The Unified Student Government Association proposed this ban two years ago on the grounds of water privatization and social justice saying that companies go into third world countries and cut peoples’ access to their water source.

“The global issue wasn’t waste,” said Aaron Durnbaugh, director of sustainability at Loyola, in reference to the reasoning for the ban. “The global issue was that somebody else somewhere in the world doesn’t have access to safe, clean drinking water.”

While the main reason for the ban lies in the realm of social justice, supporters of it are still glad it is helping cut back on plastic usage.

“We have an impact in preserving these environments because there is innate value in nature,” said Jeff Duggan, a senior physics and math major. “It’s not just a resource to humans.”

Hannah James, a sophomore art history major, said that using reusable water bottles should not be a difficult habit to pick up.

“Everybody has a backpack and everybody can buy a water bottle. It’s not that inconvenient,” she said.

What’s your stance on Loyola’s ban on the sale of plastic water bottles?
Unaware 5 5%
Neutral 11 10%
Don’t Care 7 7%
Support 60 57%
Oppose 21 20%

Seventy-five percent of respondents said they use a reusable water bottle. Additionally, 50 percent of those who said they oppose the ban also said they still use reusable water bottles.

Opponents of the ban cite issues such as limited personal choice and the continued sale of other products like soft drinks that are sold in plastic bottles as reasons why they don’t support or understand the motion.

Ashton Mitchell, a senior communication studies major, said that while she supports the ban, she understands the case for opposition.

“When we take away people’s ability to make decisions for ourselves, we are doing a disservice to ourselves. There is a sense of personal freedom being lost,” she said.

Durnbaugh said that the only case against the ban he thinks is feasible is that the alternatives for bottled water present may not be a healthy choice, such as lemonade or drinks with sugar.

“Sure there’s things we can do to make it a little better, like making sure we have healthy options,” said Durnbaugh. “But those are little details. They aren’t reasons not to do it.”
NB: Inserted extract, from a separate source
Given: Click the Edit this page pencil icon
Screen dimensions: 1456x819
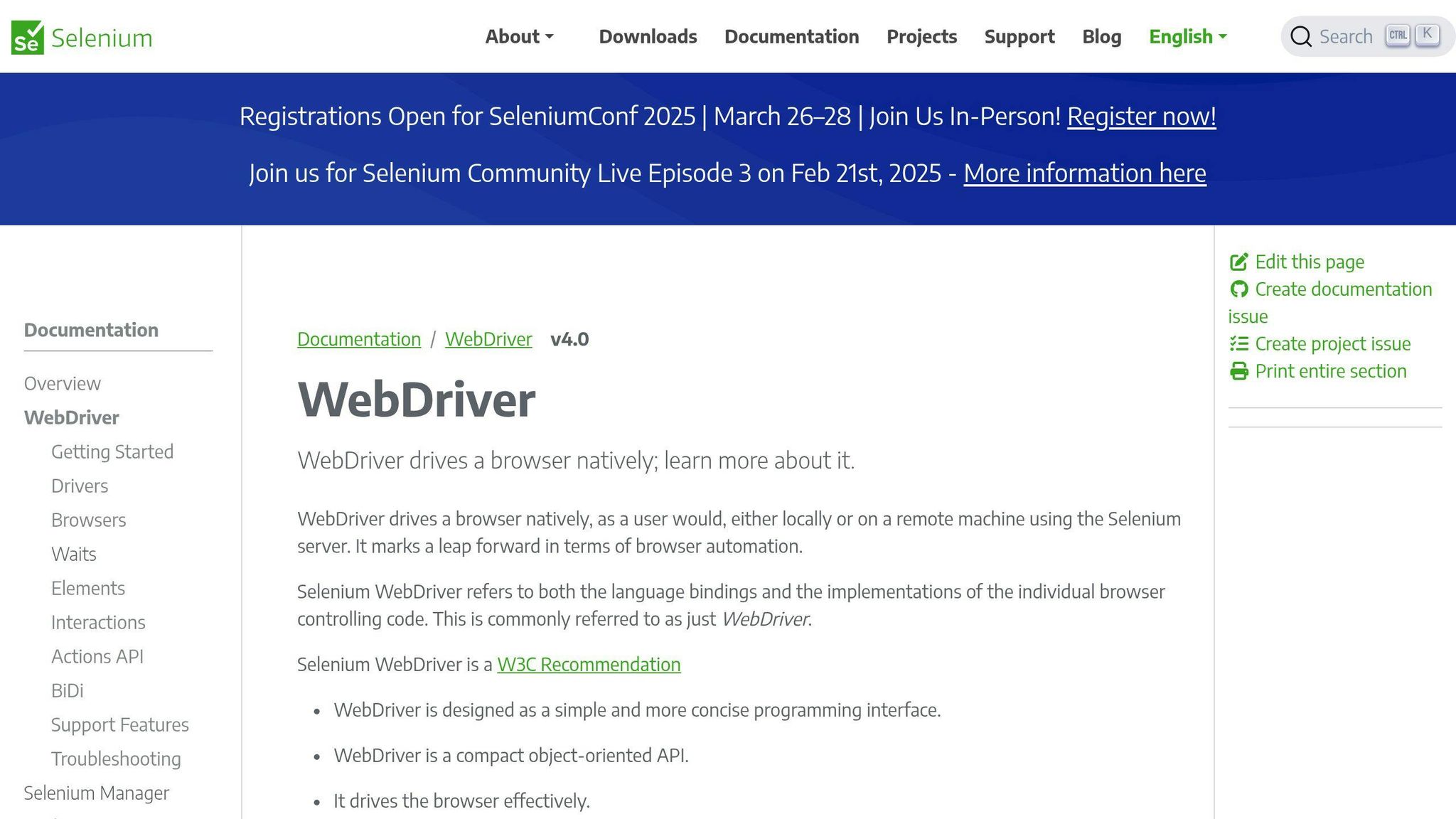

What specific sustainability actions do you take?
Recycling 82 78%
Reusable water bottle 79 75%
Composting 6 6%
Public transportation 91 87%
Campus shuttle 87 83%
Cycling 20 19%
Walking 86 82%
Conserving electricity 60 57%
Reusable bags 59 56%
Conserving water 43 41%
Other 3 3%
People may select more than one checkbox, so percentages may add up to more than 100%.

Among other findings of the survey:

  • A large majority of Loyola students say they frequently recycle, use reusable water bottles, take public transportation or the campus shuttle bus, and walk as part of their sustainability efforts.
  • Some 37 percent of students use reusable water bottles always, 25 percent use them often, while 19 percent use them occasionally.
  • About 35 percent of students think the university’s sustainability effort is very important, 33 percent feel its important, an 15 percent moderately important.